Lok Sabha polls: It’s a #Twitter war of words out there
In the run-up to the polls, the 140 characters on Twitter are proving to be pellets of micro-outbursts between the Aam Aadmi Party (AAP) and the Bharatiya Janata Party. Those actively firing on all cylinders on the social media may be small, but they are shaping a raucous political discourse.india Updated: Mar 09, 2014 01:51 IST
In the run-up to the polls, the 140 characters on Twitter are proving to be pellets of micro-outbursts between the Aam Aadmi Party (AAP) and the Bharatiya Janata Party.
Those actively firing on all cylinders on the social media may be small, but they are shaping a raucous political discourse. And it’s just the beginning.
On Saturday, the spat between the die-hard followers of the AAP and the BJP, marked by some sharp political backbiting and name-calling, peaked on the micro-blogging site.
It was apparently precipitated by Aam Aadmi Party leader Arvind Kejriwal’s attack of Narenda Modi, Gujarat chief minister and the Bharatiya Janata Party’s prime ministerial candidate for the upcoming Lok Sabha polls.
Examples of some top-trending online vitriol include #AkasksModi, #NaxalAAP and #ViolentBJP. “This is the first election where the potential of the social media as a political tool is playing out,” said Revati, analyst with the Internet analytics firm, Indinet.
Consider this one by BJP supporter @RightWing_Rants: “Such is the terror unleashed By #NaxalAAP goons in the name of ‘Aam Aadmy’ That PWD officials are ‘scared’ to ask #Kejriwal to vacate government House.”
Or this by @kapsology: “Everyday i block 100 egg-faced abusive BJP paid trolls.

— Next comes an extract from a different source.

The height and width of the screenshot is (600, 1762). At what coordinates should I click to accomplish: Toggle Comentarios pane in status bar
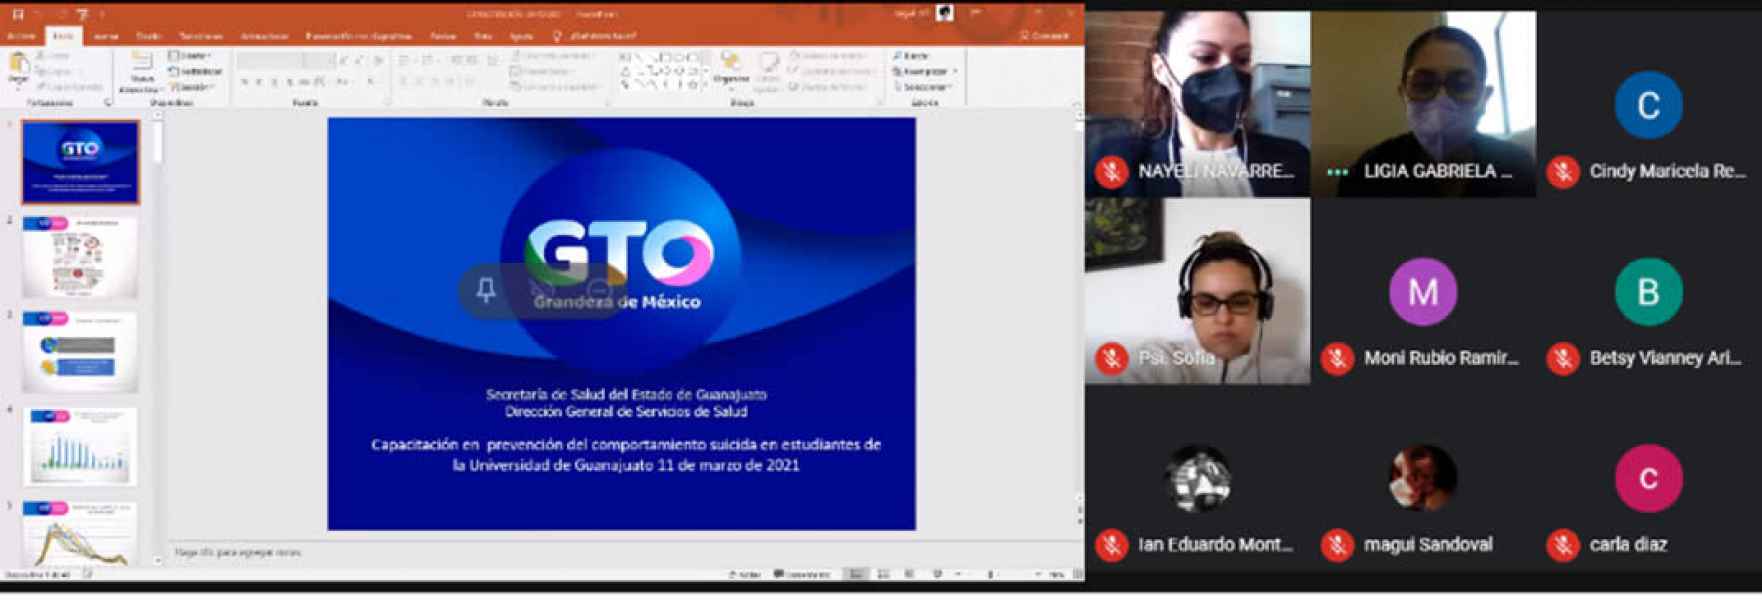tap(802, 574)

Most of them has (sic) 10-20 followers. #ViolentBJP is funding online terrorists too!”
India’s 2014 ballot battle is all set to blaze through the social media world, which will likely impact 160 of the 543 Parliament seats, according to two recent surveys, making Facebook and Twitter users the nation’s newest voting bloc this time around.
These are seats where 10% of the voting population uses social media sites, such as Facebook or Twitter, or where the number of social media users is higher than the winning candidate’s margin of victory at the last election.
In these mostly urbanised seats, social-media usage is now “sufficiently widespread” to influence politics, according to the Internet and Mobile Association of India (IAMAI).